[Entries supplied Boundary: Start]
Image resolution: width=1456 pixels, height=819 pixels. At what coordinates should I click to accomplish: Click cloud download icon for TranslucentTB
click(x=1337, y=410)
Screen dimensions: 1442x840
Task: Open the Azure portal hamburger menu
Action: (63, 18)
[Entries supplied Boundary: End]
**Try it:** Please repeat the whole listing above, keeping every line exactly as it reads.

**Answer space:**
Image resolution: width=1456 pixels, height=819 pixels. At what coordinates should I click to accomplish: Click cloud download icon for TranslucentTB
click(x=1337, y=410)
Screen dimensions: 1442x840
Task: Open the Azure portal hamburger menu
Action: (63, 18)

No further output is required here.